United States District Court, D. Arizona

August 15, 2018

Michael Jones, Petitioner,
v.
Charles L. Ryan, et al., Respondents.

          HONORABLE STEVEN P. LOGAN, UNITED STATES DISTRICT JUDGE:

          REPORT AND RECOMMENDATION

          Honorable Deborah M. Fine United States Magistrate Judge

         This matter is on referral to the undersigned pursuant to Rules 72.1 and 72.2 of the Local Rules of Civil Procedure for further proceedings and a report and recommendation. Pending are Michael Jones's (“Petitioner's” or “Jones's”) Amended Petition Under 28 U.S.C. § 2254 for a Writ of Habeas Corpus (“Petition”) (Doc. 15), and Petitioner's Motion to Stay Petition for Writ of Habeas Corpus (Doc. 23). Respondents have filed a Limited Answer to the Petition (Doc. 28), and a Response to Petitioner's motion to stay (Doc. 27). Petitioner filed a Reply to Respondents' Limited Answer. (Doc. 29) For the reasons set forth herein, the undersigned Magistrate Judge recommends that this Court deny and dismiss the Petition with prejudice as untimely filed pursuant to 28 U.S.C. § 2244(d), and otherwise as procedurally defaulted without excuse. Further, the undersigned Magistrate Judge recommends that this Court deny Petitioner's Motion to Stay, and also deny a certificate of appealability.

         I. BACKGROUND

         A. Indictment, plea agreement, sentence

         In July 1998, Petitioner was indicted in the Maricopa County Superior Court on four counts of Sexual Conduct with a Minor and two counts of Molestation of a Child. (Doc. 28-1 at 9) In October 1999, Petitioner entered into a plea agreement, under which he agreed to plead guilty to an amended count of Child Molestation[1], and to an amended count of Attempted Sexual Conduct with a Minor Under the Age of 15. (Id. at 12-13) Sentencing was set for November 19, 1999. (Id. at 16)

         A sentencing memorandum indicated that Petitioner engaged in repeated sexual activity over roughly a three-year period with his step-daughter, beginning when she was 12.[2] (Id. at 20) During a confrontation call with his victim, Petitioner “admitted to having sex” with her. (Id.) Petitioner failed to appear at his sentencing, and the court issued a bench warrant and vacated sentencing until Petitioner was apprehended. (Id. at 25, 27) The record indicates that Petitioner was in custody in August 2007 (Id. at 29), and was sentenced in April 2008 (Id. at 120-124). The superior court sentenced Petitioner to the presumptive term of 17 years on one count, and to lifetime probation on the second count. (Id. at 107-108)

         B. Post-Conviction Relief action

         Petitioner filed a Petition for Post-Conviction Relief (“PCR”) in June 2011. (Doc. 28-1 at 130-133) Petitioner selected a number of grounds for relief from the list included on the standard form, including a coerced confession, unlawful guilty plea, double jeopardy, lack of jurisdiction, and improper sentencing. (Id. at 131) He stated that he had not asserted these claims earlier, because he had “just found these laws and rules.” (Id. at 132) Petitioner requested relief in the form of a new trial, correction of his sentence, the right to file a delayed appeal, withdrawal of his plea, and the right to plead not guilty. (Id. at 133)

▸ Set problem: According to the report and recommendation, what sentence did the superior court impose on the first count?

▸ Raw data:

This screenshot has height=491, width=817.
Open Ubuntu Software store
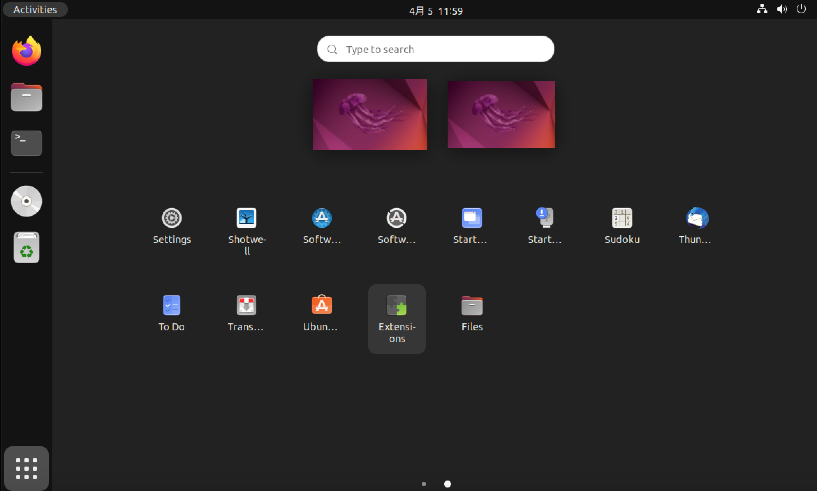tap(322, 306)
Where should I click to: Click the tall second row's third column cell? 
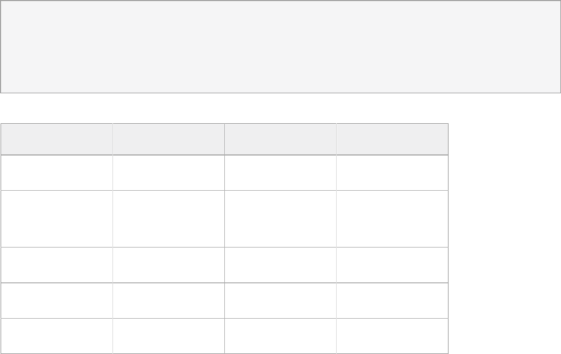[281, 219]
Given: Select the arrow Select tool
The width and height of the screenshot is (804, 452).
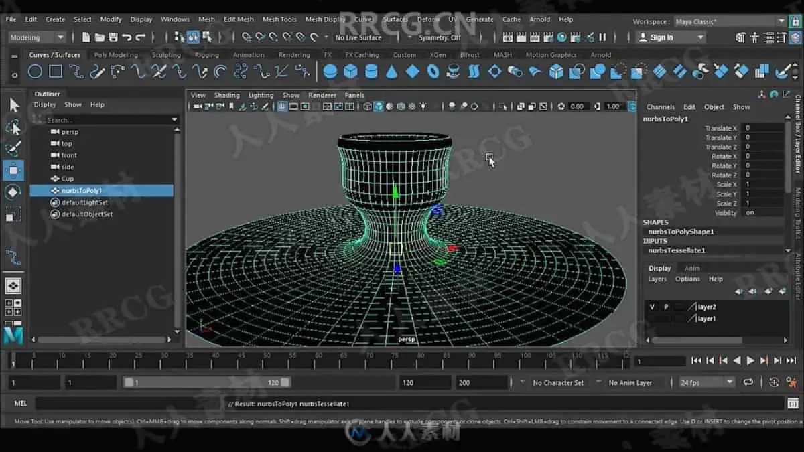Looking at the screenshot, I should (13, 105).
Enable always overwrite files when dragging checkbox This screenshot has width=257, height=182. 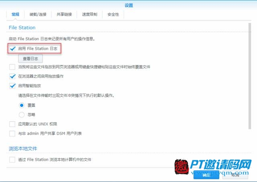point(12,67)
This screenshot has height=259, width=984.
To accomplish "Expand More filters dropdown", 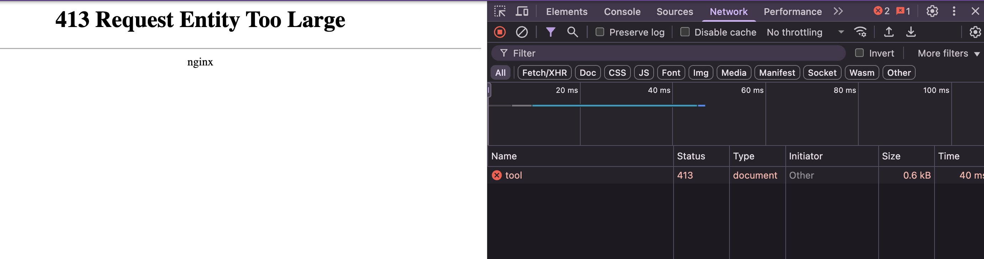I will point(949,53).
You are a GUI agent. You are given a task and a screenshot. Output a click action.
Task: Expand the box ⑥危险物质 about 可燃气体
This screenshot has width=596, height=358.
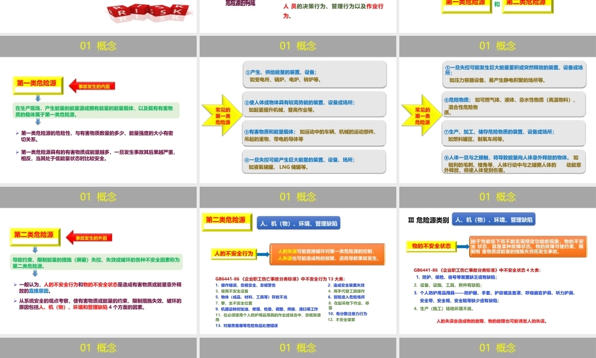pos(513,105)
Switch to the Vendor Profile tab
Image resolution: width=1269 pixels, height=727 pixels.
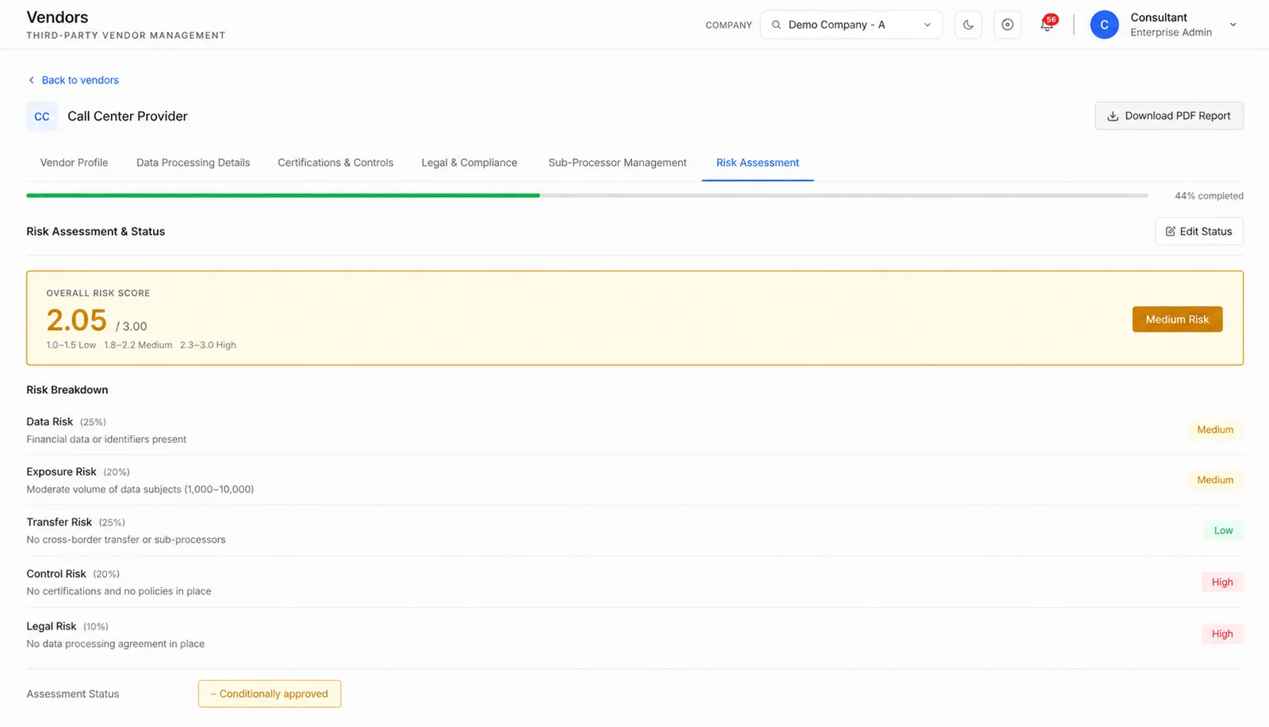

▸ Correct answer: The presumptive term of 17 years